** Opening Excerpted text block **

TRADER MONTHLY RESEARCH REPORT: APRIL

I have resigned from the professional undertaking of coin flipping. I am not here to tell you where golds going to be. I have no idea. Thats my existentialism. I am a student of uncertainty, I have no idea where the stock market is going to be. So when I am creating trades in my portfolio for my clients, I am agnostic. I just want to enhance the probability that I make money come what may."......Hugh Hendry

How stock markets decouple from bad news in other markets


History repeating itself........similar rhyme
So the primary risk drivers of the past 2 weeks have been the Cyprus Banking crises and the precedent set on depositors Bail-Ins and Italian election stalemate resulting in heavy bank losses in Europe. What has been noticeable is the divergence between certain G7 economies stock performance vs peri Europe. The American bulls seem to be digesting every bit of European bear scraps.

** Closing Excerpted text block **
** Opening Data excerpts block **

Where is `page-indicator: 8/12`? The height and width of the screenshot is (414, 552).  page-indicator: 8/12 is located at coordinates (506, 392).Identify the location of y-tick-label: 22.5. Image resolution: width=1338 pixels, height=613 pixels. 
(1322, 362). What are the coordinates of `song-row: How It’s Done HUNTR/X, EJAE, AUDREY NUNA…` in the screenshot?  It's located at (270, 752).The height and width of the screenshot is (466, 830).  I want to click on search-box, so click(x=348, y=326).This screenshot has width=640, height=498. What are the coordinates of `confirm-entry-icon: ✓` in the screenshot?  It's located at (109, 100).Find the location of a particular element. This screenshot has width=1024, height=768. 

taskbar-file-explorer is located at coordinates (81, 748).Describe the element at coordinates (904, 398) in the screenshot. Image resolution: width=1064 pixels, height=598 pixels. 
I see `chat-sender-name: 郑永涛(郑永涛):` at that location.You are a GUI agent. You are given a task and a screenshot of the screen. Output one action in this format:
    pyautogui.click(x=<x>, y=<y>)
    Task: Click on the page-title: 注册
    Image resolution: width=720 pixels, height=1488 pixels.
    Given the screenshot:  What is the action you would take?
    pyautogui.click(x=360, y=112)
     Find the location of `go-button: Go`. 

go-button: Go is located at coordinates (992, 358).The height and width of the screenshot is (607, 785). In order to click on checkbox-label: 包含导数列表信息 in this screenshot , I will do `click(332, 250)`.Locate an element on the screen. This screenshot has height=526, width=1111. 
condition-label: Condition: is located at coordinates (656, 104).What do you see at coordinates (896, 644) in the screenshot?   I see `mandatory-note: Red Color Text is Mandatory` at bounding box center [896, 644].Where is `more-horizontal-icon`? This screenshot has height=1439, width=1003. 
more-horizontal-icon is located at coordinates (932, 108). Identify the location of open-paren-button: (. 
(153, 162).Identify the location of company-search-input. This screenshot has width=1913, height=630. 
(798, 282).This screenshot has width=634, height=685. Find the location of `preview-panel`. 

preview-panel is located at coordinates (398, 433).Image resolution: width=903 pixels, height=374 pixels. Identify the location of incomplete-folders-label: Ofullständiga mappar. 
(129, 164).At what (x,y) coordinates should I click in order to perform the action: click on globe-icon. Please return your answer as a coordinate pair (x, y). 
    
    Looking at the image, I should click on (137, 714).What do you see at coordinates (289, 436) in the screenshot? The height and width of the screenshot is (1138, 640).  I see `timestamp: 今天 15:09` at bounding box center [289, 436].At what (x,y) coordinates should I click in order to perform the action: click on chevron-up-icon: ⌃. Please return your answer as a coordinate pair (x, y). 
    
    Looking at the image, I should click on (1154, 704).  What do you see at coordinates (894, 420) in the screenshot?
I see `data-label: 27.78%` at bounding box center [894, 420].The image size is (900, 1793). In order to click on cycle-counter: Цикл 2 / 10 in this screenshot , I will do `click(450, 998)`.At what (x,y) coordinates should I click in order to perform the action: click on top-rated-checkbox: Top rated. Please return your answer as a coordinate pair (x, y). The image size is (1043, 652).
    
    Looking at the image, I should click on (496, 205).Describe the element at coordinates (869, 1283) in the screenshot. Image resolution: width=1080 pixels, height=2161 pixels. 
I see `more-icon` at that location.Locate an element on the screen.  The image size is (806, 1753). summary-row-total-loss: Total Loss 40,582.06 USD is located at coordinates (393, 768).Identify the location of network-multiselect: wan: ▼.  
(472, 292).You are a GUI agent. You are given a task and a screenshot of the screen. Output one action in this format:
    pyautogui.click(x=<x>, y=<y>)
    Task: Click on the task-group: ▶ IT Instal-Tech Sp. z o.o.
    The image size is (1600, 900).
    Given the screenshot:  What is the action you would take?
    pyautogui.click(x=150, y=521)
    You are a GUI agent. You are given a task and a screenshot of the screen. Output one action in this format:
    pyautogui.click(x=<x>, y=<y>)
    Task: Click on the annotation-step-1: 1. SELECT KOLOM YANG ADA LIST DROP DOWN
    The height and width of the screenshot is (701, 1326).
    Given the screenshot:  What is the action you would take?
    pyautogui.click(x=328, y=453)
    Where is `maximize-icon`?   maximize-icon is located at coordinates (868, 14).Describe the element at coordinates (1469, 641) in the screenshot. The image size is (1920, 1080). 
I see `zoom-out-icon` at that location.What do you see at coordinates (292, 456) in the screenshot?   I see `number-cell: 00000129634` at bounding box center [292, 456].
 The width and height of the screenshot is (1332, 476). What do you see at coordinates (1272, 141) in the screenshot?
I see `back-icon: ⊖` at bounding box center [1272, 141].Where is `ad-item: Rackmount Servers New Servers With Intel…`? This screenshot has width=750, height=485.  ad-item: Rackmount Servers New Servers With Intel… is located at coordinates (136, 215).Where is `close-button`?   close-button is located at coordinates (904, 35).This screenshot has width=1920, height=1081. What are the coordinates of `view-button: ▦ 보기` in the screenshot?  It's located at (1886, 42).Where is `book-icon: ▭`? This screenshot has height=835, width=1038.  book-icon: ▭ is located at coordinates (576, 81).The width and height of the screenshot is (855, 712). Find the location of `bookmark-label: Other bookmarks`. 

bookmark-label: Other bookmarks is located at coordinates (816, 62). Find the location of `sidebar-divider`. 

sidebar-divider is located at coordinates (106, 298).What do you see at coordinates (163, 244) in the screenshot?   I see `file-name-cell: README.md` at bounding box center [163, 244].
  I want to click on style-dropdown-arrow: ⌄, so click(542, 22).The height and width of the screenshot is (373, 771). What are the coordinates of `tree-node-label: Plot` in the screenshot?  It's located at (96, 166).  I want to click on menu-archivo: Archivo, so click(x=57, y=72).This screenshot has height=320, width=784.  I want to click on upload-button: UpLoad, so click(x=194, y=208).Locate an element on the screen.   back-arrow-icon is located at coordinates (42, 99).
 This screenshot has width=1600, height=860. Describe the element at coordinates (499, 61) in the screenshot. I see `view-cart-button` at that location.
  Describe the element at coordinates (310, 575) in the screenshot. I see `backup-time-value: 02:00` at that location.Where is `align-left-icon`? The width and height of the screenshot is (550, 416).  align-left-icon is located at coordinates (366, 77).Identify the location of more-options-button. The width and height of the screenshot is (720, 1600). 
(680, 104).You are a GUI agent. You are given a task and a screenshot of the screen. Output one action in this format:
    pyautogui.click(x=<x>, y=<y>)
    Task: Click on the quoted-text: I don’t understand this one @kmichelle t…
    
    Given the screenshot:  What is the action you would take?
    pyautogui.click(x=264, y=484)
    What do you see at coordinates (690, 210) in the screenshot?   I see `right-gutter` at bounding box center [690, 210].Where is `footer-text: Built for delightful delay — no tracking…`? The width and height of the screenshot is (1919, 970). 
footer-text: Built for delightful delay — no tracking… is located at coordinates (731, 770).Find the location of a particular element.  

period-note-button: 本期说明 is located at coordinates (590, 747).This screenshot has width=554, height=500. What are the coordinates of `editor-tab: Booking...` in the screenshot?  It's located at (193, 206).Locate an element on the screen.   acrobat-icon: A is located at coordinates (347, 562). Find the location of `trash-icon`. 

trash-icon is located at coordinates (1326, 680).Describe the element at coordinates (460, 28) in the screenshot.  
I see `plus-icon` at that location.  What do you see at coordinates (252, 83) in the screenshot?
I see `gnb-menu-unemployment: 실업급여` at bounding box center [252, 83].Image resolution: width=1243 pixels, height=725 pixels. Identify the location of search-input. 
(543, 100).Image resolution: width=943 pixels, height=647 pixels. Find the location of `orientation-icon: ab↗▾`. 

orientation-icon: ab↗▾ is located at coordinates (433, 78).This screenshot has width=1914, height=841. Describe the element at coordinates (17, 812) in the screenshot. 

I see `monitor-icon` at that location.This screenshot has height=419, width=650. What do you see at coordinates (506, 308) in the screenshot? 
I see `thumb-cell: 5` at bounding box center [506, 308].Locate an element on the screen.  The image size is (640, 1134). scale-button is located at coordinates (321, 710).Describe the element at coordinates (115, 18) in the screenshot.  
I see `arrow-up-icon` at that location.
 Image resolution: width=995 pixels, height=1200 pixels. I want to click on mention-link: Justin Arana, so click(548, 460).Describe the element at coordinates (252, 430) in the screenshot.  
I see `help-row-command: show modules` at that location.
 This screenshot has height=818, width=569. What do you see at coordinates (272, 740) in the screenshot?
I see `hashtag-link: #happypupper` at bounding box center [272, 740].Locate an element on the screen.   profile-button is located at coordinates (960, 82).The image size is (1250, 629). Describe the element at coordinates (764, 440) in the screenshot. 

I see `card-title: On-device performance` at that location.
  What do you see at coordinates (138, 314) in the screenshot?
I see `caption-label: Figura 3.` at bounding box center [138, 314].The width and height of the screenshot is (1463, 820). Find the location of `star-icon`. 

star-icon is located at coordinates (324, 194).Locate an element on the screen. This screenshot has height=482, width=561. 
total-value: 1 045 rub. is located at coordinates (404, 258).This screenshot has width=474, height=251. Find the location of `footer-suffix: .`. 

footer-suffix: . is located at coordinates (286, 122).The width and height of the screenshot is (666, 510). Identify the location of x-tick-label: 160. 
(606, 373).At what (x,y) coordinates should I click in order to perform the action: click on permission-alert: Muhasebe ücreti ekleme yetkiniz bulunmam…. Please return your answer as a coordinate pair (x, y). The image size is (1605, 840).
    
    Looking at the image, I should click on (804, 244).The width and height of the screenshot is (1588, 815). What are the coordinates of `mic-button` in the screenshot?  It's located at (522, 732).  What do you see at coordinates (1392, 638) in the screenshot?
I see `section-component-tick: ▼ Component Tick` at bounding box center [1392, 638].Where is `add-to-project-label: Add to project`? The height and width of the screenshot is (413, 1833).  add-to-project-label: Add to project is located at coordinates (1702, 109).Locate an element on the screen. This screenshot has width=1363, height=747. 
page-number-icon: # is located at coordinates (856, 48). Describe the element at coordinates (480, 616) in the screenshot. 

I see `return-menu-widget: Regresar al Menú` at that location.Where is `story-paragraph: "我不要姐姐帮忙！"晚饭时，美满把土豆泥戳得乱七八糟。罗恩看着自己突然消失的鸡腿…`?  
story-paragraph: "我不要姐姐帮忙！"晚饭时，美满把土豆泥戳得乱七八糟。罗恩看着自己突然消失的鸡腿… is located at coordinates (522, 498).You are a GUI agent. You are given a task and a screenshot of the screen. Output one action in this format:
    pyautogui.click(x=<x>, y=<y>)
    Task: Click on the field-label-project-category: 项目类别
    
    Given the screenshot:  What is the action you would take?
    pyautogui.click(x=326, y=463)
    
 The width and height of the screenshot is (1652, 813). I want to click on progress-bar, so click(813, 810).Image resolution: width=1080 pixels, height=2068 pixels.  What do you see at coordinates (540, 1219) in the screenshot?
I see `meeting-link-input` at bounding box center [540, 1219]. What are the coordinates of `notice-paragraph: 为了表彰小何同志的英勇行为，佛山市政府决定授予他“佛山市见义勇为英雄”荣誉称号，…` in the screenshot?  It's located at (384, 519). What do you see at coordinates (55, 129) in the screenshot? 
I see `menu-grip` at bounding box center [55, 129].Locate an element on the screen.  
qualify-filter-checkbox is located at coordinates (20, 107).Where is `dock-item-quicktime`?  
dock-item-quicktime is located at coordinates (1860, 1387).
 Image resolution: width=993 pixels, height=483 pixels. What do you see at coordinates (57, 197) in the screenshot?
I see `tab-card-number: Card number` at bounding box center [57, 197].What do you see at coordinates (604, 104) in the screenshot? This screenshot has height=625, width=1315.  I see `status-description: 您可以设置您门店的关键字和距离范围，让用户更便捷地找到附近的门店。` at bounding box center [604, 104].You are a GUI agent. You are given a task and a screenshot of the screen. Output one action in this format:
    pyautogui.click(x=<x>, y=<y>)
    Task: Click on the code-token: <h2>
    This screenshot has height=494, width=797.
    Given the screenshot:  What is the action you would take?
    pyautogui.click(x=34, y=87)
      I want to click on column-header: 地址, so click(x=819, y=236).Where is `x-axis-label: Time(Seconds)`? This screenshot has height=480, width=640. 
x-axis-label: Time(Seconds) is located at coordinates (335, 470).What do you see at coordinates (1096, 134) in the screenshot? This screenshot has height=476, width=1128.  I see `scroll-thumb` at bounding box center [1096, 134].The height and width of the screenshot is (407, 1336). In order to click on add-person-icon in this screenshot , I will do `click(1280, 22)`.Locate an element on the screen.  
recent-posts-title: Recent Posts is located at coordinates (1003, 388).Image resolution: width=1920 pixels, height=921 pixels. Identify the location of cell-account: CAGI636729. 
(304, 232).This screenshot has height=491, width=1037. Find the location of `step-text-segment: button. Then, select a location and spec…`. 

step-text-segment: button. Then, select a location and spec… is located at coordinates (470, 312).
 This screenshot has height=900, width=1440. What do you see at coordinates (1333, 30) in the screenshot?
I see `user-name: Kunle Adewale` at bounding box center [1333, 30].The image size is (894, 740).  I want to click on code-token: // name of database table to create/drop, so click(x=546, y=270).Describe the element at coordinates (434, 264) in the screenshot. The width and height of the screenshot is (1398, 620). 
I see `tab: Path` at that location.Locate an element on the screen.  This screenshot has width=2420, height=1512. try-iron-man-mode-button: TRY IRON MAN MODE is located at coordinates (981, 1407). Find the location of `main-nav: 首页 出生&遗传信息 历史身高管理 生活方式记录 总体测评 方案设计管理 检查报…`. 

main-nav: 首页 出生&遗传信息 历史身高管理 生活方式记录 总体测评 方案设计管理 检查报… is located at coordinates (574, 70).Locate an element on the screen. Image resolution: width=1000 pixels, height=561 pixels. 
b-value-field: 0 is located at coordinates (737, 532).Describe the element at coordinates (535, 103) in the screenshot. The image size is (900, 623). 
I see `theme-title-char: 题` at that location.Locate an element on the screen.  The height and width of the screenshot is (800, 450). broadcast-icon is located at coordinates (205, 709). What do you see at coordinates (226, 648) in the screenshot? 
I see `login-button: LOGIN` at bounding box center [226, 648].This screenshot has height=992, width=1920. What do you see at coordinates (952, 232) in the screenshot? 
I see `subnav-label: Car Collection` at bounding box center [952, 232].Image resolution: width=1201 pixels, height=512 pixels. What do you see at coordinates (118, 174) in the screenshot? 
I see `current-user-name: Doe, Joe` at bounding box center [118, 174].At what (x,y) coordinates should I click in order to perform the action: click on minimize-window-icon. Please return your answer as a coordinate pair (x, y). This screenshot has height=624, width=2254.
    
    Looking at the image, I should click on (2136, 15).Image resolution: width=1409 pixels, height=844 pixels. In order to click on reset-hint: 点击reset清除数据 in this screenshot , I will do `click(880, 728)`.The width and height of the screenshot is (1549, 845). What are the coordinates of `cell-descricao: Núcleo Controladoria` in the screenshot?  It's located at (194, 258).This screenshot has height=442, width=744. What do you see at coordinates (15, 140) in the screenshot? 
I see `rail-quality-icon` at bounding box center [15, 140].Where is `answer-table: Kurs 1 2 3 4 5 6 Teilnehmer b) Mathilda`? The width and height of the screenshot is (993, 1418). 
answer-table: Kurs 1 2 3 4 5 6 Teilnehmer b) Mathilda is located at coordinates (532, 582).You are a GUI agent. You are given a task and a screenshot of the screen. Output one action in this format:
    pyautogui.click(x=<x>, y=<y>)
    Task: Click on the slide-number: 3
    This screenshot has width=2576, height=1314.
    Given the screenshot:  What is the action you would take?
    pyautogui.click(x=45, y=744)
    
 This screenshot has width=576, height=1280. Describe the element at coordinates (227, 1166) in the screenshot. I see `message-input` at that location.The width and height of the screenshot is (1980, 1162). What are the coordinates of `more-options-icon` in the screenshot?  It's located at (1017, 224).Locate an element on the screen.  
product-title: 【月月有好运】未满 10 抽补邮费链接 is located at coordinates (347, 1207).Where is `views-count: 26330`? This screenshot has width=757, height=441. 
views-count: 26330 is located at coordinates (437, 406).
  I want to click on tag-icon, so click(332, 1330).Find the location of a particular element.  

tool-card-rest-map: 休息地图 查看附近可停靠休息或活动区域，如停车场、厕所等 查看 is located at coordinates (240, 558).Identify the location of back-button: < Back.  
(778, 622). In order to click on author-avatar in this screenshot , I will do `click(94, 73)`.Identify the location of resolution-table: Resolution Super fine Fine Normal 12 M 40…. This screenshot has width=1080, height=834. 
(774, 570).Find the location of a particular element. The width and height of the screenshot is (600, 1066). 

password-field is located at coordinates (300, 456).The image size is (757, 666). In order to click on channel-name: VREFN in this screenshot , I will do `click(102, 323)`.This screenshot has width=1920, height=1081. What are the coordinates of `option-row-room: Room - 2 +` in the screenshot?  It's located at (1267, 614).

** Closing Data excerpts block **

> _What this exercise asks_
a - Decide whether each statement agrees with the April trader report: (i) The quoted speaker claims to know where gold is headed. (ii) The Cyprus banking crisis is named among the primary risk drivers of the past 2 weeks. (iii) The Italian election stalemate is tied to heavy bank losses in Europe. Answer yes or no for each, quoting the words from the report that settle it.
b - From the April trader report, return the passage that opens with the words containing "How stock markets" and closes with "European bear scraps.", copied word for word.
Rely only on the text itself, not on the material.

> _Answers to each task_
a -
(i) No: "I am not here to tell you where golds going to be. I have no idea."
(ii) Yes: "the primary risk drivers of the past 2 weeks have been the Cyprus Banking crises"
(iii) Yes: "Italian election stalemate resulting in heavy bank losses in Europe"

b -
How stock markets decouple from bad news in other markets


History repeating itself........similar rhyme
So the primary risk drivers of the past 2 weeks have been the Cyprus Banking crises and the precedent set on depositors Bail-Ins and Italian election stalemate resulting in heavy bank losses in Europe. What has been noticeable is the divergence between certain G7 economies stock performance vs peri Europe. The American bulls seem to be digesting every bit of European bear scraps.